# Work task:
With no additions or omissions, print the listing that follows.

═══

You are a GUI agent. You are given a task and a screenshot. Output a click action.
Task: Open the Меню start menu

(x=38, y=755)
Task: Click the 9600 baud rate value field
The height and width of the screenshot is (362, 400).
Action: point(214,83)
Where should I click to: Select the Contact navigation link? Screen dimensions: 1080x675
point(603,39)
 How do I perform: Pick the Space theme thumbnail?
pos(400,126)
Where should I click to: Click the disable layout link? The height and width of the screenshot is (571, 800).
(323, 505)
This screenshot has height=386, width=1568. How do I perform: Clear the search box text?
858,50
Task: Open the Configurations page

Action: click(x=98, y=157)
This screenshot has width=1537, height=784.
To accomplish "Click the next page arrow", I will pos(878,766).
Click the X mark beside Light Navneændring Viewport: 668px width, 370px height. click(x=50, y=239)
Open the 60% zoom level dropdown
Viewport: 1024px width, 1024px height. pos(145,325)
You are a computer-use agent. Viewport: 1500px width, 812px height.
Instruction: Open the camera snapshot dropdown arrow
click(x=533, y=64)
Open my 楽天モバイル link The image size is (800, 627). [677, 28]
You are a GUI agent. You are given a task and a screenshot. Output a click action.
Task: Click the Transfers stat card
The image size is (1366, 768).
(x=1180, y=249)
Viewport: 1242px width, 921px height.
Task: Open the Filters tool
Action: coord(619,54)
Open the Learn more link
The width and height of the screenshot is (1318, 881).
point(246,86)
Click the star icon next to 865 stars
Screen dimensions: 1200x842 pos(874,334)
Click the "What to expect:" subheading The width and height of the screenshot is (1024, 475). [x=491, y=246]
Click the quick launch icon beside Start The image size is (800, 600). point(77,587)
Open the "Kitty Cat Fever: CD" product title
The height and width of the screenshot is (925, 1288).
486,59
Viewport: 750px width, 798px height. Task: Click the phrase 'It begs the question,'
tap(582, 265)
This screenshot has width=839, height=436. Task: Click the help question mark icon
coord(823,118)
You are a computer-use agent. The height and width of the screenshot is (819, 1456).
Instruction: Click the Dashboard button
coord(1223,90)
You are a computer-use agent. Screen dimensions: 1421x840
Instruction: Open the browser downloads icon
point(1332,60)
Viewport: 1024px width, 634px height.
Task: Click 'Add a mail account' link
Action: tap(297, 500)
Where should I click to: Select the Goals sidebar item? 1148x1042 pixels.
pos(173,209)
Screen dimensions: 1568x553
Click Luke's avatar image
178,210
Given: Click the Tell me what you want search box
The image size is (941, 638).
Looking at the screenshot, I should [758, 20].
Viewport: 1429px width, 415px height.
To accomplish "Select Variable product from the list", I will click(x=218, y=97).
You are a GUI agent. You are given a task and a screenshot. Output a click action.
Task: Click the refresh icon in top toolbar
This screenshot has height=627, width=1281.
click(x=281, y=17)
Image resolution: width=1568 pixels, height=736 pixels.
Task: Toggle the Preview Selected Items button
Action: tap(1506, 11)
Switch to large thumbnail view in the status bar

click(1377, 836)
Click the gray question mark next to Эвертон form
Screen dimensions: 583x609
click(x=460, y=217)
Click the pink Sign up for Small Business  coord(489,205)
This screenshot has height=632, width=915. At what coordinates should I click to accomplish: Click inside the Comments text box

═══

# Expected output:
You are a GUI agent. You are given a task and a screenshot. Output a click action.
Task: Open the Меню start menu

(x=38, y=755)
Task: Click the 9600 baud rate value field
The height and width of the screenshot is (362, 400).
Action: point(214,83)
Where should I click to: Select the Contact navigation link? Screen dimensions: 1080x675
point(603,39)
 How do I perform: Pick the Space theme thumbnail?
pos(400,126)
Where should I click to: Click the disable layout link? The height and width of the screenshot is (571, 800).
(323, 505)
This screenshot has height=386, width=1568. How do I perform: Clear the search box text?
858,50
Task: Open the Configurations page

Action: click(x=98, y=157)
This screenshot has width=1537, height=784.
To accomplish "Click the next page arrow", I will pos(878,766).
Click the X mark beside Light Navneændring Viewport: 668px width, 370px height. click(x=50, y=239)
Open the 60% zoom level dropdown
Viewport: 1024px width, 1024px height. pos(145,325)
You are a computer-use agent. Viewport: 1500px width, 812px height.
Instruction: Open the camera snapshot dropdown arrow
click(x=533, y=64)
Open my 楽天モバイル link The image size is (800, 627). [677, 28]
You are a GUI agent. You are given a task and a screenshot. Output a click action.
Task: Click the Transfers stat card
The image size is (1366, 768).
(x=1180, y=249)
Viewport: 1242px width, 921px height.
Task: Open the Filters tool
Action: coord(619,54)
Open the Learn more link
The width and height of the screenshot is (1318, 881).
point(246,86)
Click the star icon next to 865 stars
Screen dimensions: 1200x842 pos(874,334)
Click the "What to expect:" subheading The width and height of the screenshot is (1024, 475). [x=491, y=246]
Click the quick launch icon beside Start The image size is (800, 600). point(77,587)
Open the "Kitty Cat Fever: CD" product title
The height and width of the screenshot is (925, 1288).
486,59
Viewport: 750px width, 798px height. Task: Click the phrase 'It begs the question,'
tap(582, 265)
This screenshot has width=839, height=436. Task: Click the help question mark icon
coord(823,118)
You are a computer-use agent. The height and width of the screenshot is (819, 1456).
Instruction: Click the Dashboard button
coord(1223,90)
You are a computer-use agent. Screen dimensions: 1421x840
Instruction: Open the browser downloads icon
point(1332,60)
Viewport: 1024px width, 634px height.
Task: Click 'Add a mail account' link
Action: tap(297, 500)
Where should I click to: Select the Goals sidebar item? 1148x1042 pixels.
pos(173,209)
Screen dimensions: 1568x553
Click Luke's avatar image
178,210
Given: Click the Tell me what you want search box
The image size is (941, 638).
Looking at the screenshot, I should [758, 20].
Viewport: 1429px width, 415px height.
To accomplish "Select Variable product from the list", I will click(x=218, y=97).
You are a GUI agent. You are given a task and a screenshot. Output a click action.
Task: Click the refresh icon in top toolbar
This screenshot has height=627, width=1281.
click(x=281, y=17)
Image resolution: width=1568 pixels, height=736 pixels.
Task: Toggle the Preview Selected Items button
Action: tap(1506, 11)
Switch to large thumbnail view in the status bar

click(1377, 836)
Click the gray question mark next to Эвертон form
Screen dimensions: 583x609
click(x=460, y=217)
Click the pink Sign up for Small Business  coord(489,205)
This screenshot has height=632, width=915. At what coordinates should I click to accomplish: Click inside the Comments text box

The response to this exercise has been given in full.